- **Фрагмент для чтения**
□ □ □ □

Он боялся «близкой» традиции, с помощью которой учителя и хранители «строгого реализма» пытались сдержать напор нового, непривычного, порывающего с принципом внешних, «натурных» соответствий. А он хотел раскрепоститься, стать «самим по себе», как Пиросмани — один из любимейших его живописцев, выйти на просторы «большой культуры», где аукаются друг с другом не русские художники реалистической складки, не мастера «московской школы», а живописцы разных времен и народов, разных манер и стилей, великие итальянцы и испанцы, М. Шагал, Н. Пиросмани, А. Модильяни, Д. Моранди…
Отсюда и его неприятие самого термина «московская школа живописи», которую он связывал всё с той же «ближайшей» традицией, ставшей во многом рутинной и провинциально ограниченной: «Если под этим подразумевается смесь импрессионизма через К. Коровина, разбавленная сезаннизмом через “Бубновый валет” и в основном П. Кончаловского, то в такую “московскую школу” я не верю».

□ □ □ □

- **Фрагмент набора данных**
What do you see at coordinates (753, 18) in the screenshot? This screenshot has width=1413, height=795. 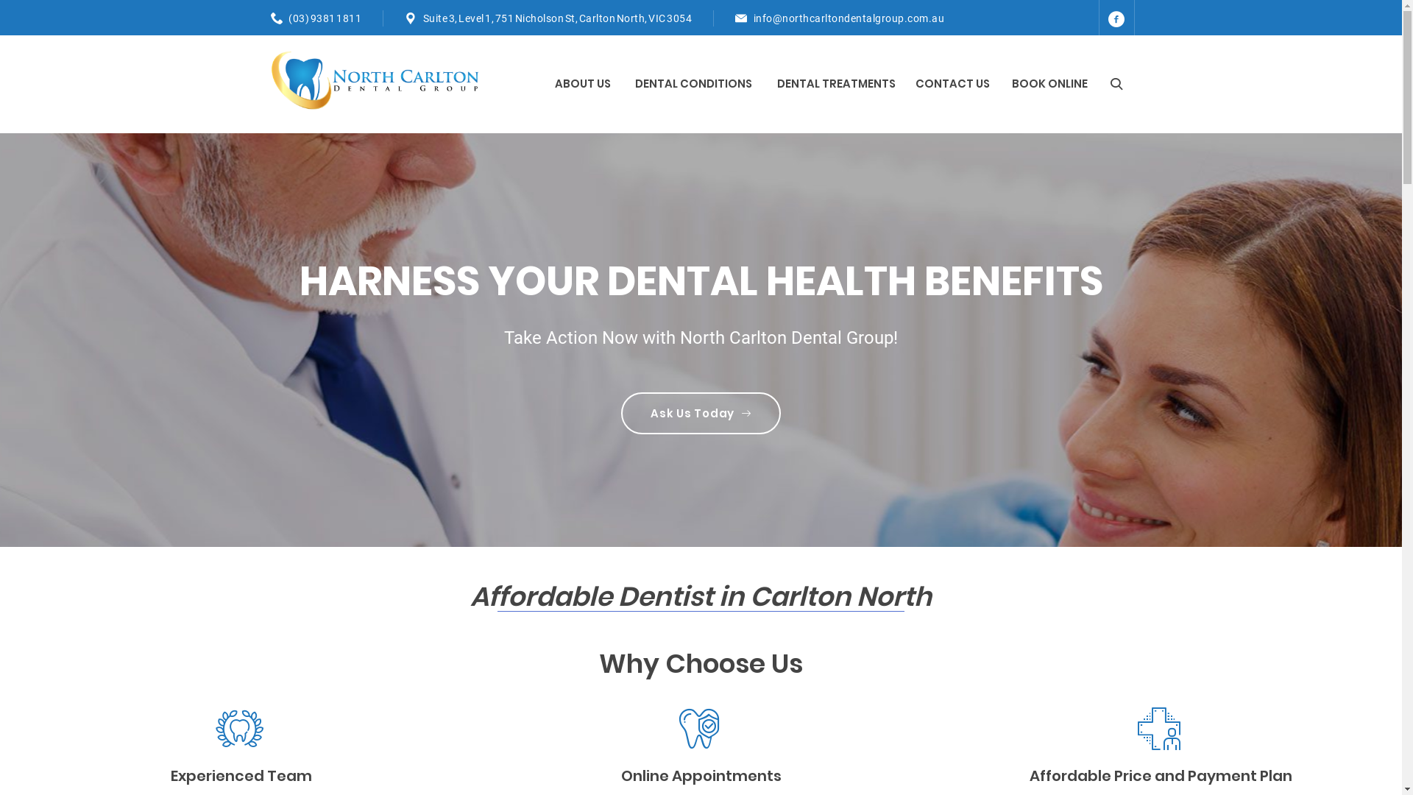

□ □ □ □

- **Что сделать**
(1) Переведите на английский язык предложение из фрагмента о художнике и «московской школе живописи»: «Он боялся «близкой» традиции, с помощью которой учителя и хранители «строгого реализма» пытались сдержать напор нового, непривычного, порывающего с принципом внешних, «натурных» соответствий.»
(2) Подхватите фрагмент о художнике и «московской школе живописи» и напишите продолжение, начиная сразу после его последнего предложения.

- **Ответы по заданиям**
(1) He feared the "near" tradition, by means of which the teachers and guardians of "strict realism" tried to hold back the onslaught of the new and unfamiliar, of whatever broke with the principle of external, "from-nature" correspondences.

(2)
Вообще в спорах об искусстве он был запальчив и нетерпелив, он как бы провоцировал собеседника крайностью своих суждений, пытался его растормошить.
Как-то спросил:
- А что, у нас в России есть какая-нибудь живописная традиция? По-моему, её нет. В 20-е годы кое-что начиналось, но потом заглохло.
- А древнерусская?
- Разве её кто-нибудь продолжает?
- Петров-Водкин, например, или вот Виктор Попков.
Табенкин несколько оживился.
- А, Попков. Я его хорошо знал. Он ценил мои работы. Как-то попросил у меня натюрморт — повесить на стенку. Потом вернул. Но вы его идеализируете. В конце жизни он купил машину.
- Ну и что?
Табенкин, видя, что у него «не хватает аргументов», возвращается к своей «любимой мысли»:
— Ориентироваться в искусстве нужно на Джотто и Мазаччо, а не на Коровина, Серова или Петрова-Водкина!
Конечно, возможен был спор, и я, признаться, спорила, доказывая, что и нелюбимые им художники входят в «большую культуру» и не несут ответственности за своих эпигонов. А спорить, в сущности, было не нужно, потому что рывок такого рода предполагает разрыв. Необходимо от чего-то напрочь отказаться, ибо сделать предстоит нечто совершенно иное.
Так, один из современных талантливых художников-авангардистов признавался, что питает непреодолимое, привитое ещё в школе обязательными скучнейшими экскурсиями в Третьяковку отвращение ко всем передвижникам.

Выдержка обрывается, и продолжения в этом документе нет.